# [WRITTEN EXERCISE]
Reproduce, word for word, the portion of the passage on GM below that lies between "Speaking of the" and "68% by 2014.", inclusive.

# [SOURCE]
********

When you look at GM itself, you may be shocked. Despite its greatly enhanced financial position post bankruptcy, it is trading below peers (less than Ford and nearly half of Honda) and far below normal stock valuations at a mere 6X earnings.
Speaking of the bankruptcy, it removed most debt and greatly improved labor costs, whereas before GM needed 15 million sales a year to break even, now they can break even at less than 11 million. GM is also a very good emerging markets play. Its vehicles are very popular in China where sales topped 2 million for the first time last year, rising 29% (according to WSJ). India rose 59% to 110,000 vehicles and Brazil sales are expected to increase 68% by 2014.
Now I personally prefer to invest in emerging markets through companies based in developed markets as you get more stability, financial transparency and mature market sales, and GM fits the mold perfectly here.
As for the overhang of ownership by the always unpredictable Treasury Department and U.S. government, just remember, they won't be in this forever. The government has clearly demonstrated its desire to get out of this investment quickly, even at the expense of the tax payer. Eventually (probably sooner over later), it will be completely out of GM.

********

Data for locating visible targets
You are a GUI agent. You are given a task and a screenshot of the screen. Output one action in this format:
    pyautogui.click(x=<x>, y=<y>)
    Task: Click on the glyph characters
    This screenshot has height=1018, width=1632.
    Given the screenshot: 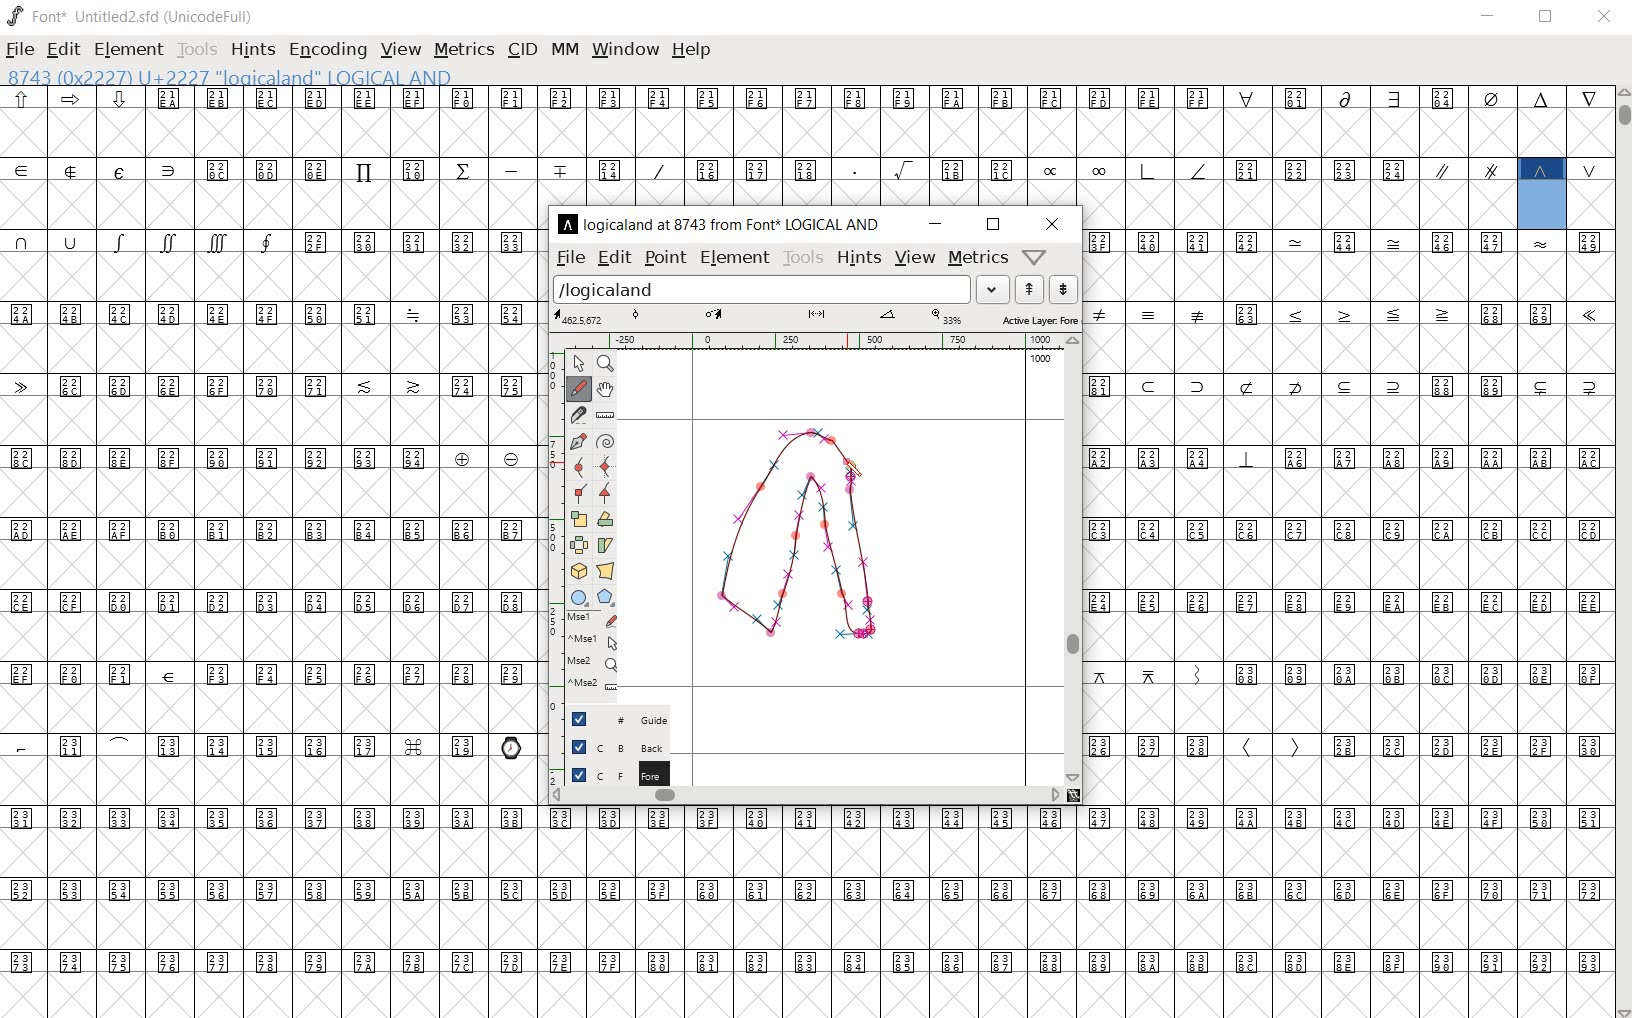 What is the action you would take?
    pyautogui.click(x=1032, y=145)
    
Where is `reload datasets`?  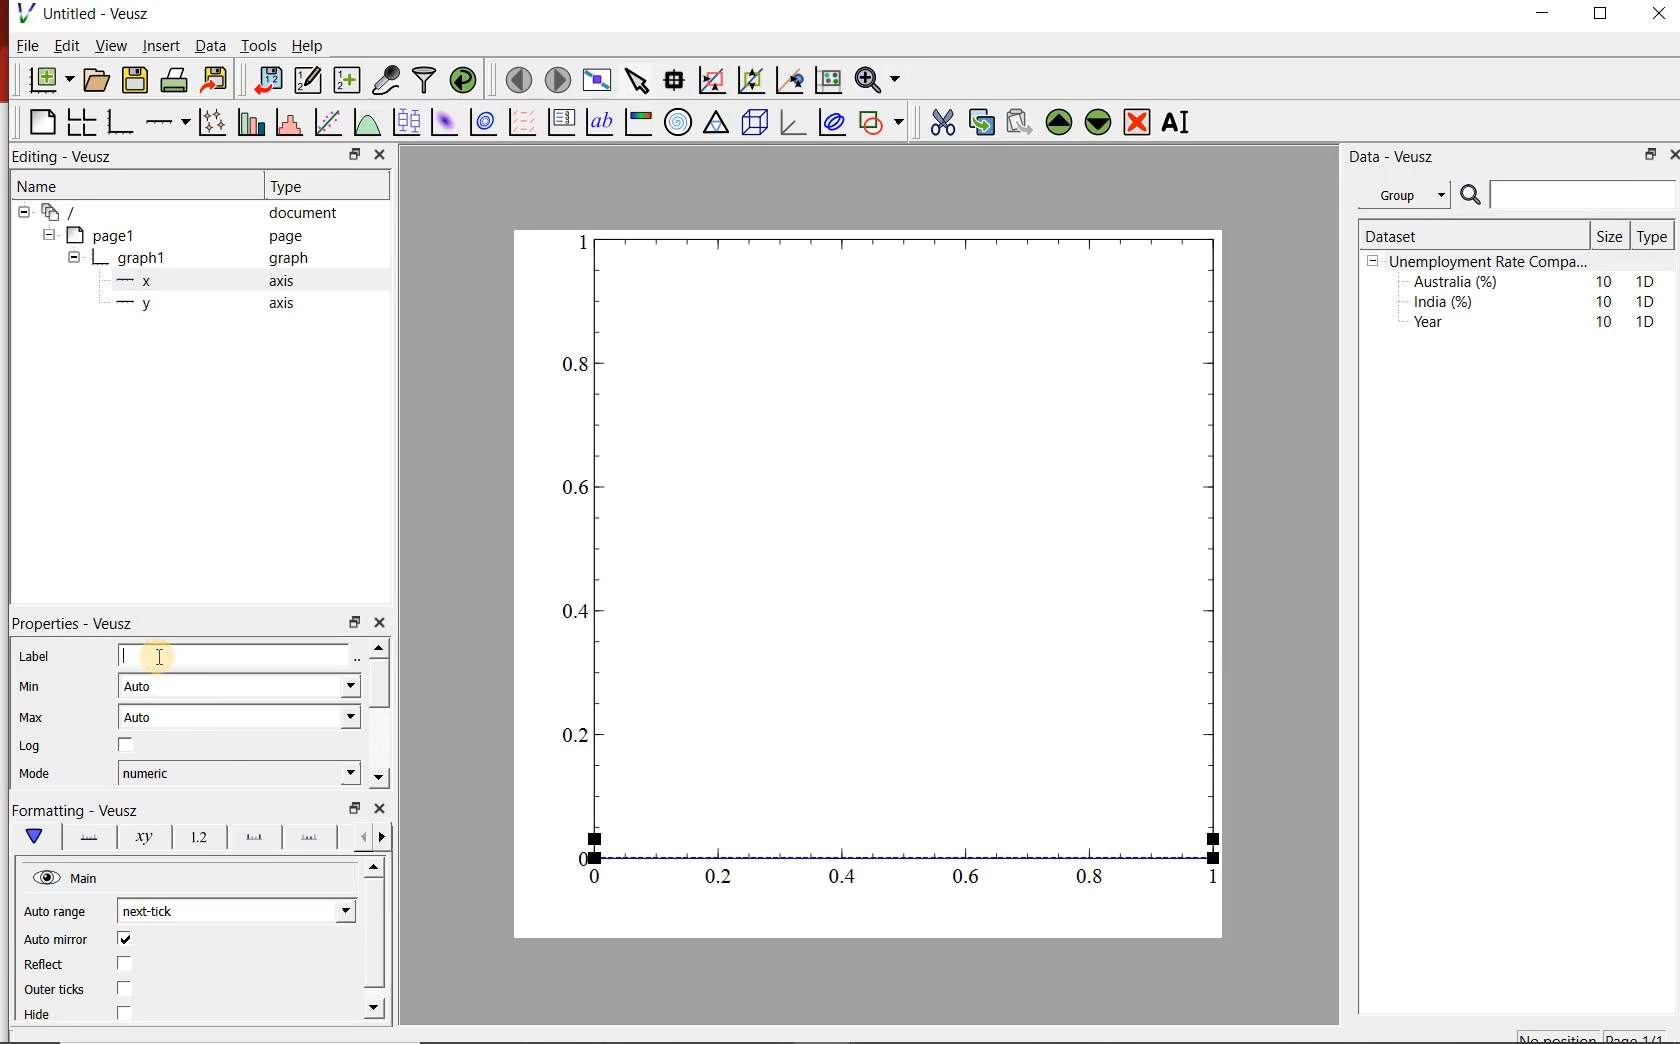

********

# [WRITTEN ANSWER]
Speaking of the bankruptcy, it removed most debt and greatly improved labor costs, whereas before GM needed 15 million sales a year to break even, now they can break even at less than 11 million. GM is also a very good emerging markets play. Its vehicles are very popular in China where sales topped 2 million for the first time last year, rising 29% (according to WSJ). India rose 59% to 110,000 vehicles and Brazil sales are expected to increase 68% by 2014.